Na era dos desejos e dos prazeres imediatos não há lugar para compromissos, quer sejam financeiros ou, em uma presença física em lugares diferentes que obriguem a sair da zona de conforto. Não há qualquer prazer em viajar para lugares pobres, sem qualquer ponto turístico ou, para lugares sem qualquer tipo de conforto básico.
O ‘evangelho nominal’ moldou para si uma persona apática, concentrada em seu próprio vazio existencial, preocupada com suas próprias demandas e necessidades. Além disso, moldou um deus. Um deus que é acessado nos grandes eventos, em lugares específicos, que fica à disposição para atendimentos em eventos trágicos (pessoais, é claro)!
Ao se permitir moldar pelo ‘evangelho nominal’ a criatura abandona a missão dada pelo criador, usurpa sua posição e governa para si mesmo. Cria cenários condizentes com sua própria crença, não se importando com seu próximo ou com o compromisso de uma fé genuína e prática.
Apesar deste cenário ser predominante no meio cristão evangélico, há aqueles que aprenderam a lição. Que deram ouvidos ao Espírito de Deus e cumprem o seu chamado. Igrejas que não olham somente para si mesmas, que promovem o Reino de Deus, dentro e fora das quatro paredes. Que vivem o que pregam e pagam o preço de ser fiel ao Rei dos Reis e Senhor dos Senhores. Muitas delas sofrem caladas, suas necessidades são supridas por Deus, em Seu próprio tempo. Sem cenários mirabolantes, shows, luzes ou qualquer outro artifício humano, Deus age, Deus cura e transforma o pecador em ‘pescadores’ de homens!
O Senhor nos convida a uma reflexão profunda e séria para nossa caminhada cristã.
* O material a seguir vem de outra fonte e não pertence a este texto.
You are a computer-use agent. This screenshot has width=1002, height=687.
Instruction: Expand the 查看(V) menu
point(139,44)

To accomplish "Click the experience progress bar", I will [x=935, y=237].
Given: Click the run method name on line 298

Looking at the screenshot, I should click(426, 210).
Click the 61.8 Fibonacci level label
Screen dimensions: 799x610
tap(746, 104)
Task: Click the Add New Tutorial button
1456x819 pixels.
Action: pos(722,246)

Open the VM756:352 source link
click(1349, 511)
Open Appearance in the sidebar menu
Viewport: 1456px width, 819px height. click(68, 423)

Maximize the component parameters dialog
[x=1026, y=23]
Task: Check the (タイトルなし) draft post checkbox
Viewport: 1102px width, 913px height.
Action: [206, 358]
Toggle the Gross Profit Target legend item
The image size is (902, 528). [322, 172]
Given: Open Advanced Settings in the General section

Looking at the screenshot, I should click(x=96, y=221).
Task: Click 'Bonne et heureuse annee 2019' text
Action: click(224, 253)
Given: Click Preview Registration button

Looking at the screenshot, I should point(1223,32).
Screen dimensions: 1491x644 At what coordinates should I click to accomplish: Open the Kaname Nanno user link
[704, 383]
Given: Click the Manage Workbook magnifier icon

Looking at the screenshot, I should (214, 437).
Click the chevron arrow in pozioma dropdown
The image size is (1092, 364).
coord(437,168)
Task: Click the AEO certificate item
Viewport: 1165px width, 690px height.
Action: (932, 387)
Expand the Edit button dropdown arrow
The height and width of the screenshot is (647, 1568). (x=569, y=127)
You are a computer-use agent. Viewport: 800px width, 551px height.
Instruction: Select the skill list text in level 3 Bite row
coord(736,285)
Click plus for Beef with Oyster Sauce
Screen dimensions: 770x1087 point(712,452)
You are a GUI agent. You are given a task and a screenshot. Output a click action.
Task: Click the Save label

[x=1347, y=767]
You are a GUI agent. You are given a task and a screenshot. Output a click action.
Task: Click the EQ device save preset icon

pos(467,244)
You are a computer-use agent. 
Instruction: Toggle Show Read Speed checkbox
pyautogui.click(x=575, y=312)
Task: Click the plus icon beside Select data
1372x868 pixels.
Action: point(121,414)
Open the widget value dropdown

Uma reflexão que, se for colocada diante do Deus criador, irá produzir ações e compromissos com nosso próximo e com o Seu Reino, pois será impossível resistir à ‘voz’ daquele que fundou a Igreja a partir da entrega do Seu próprio filho.
Precisamos compreender que o Cristianismo não é uma expressão religiosa para que possamos (apenas) nos sentir bem, mas é uma disposição aliada ao compromisso de olhar e agir em direção ao nosso próximo, como Jesus fez!
Que o Senhor nos ajude a viver um evangelho genuíno e transformador através da Sua Igreja para o mundo.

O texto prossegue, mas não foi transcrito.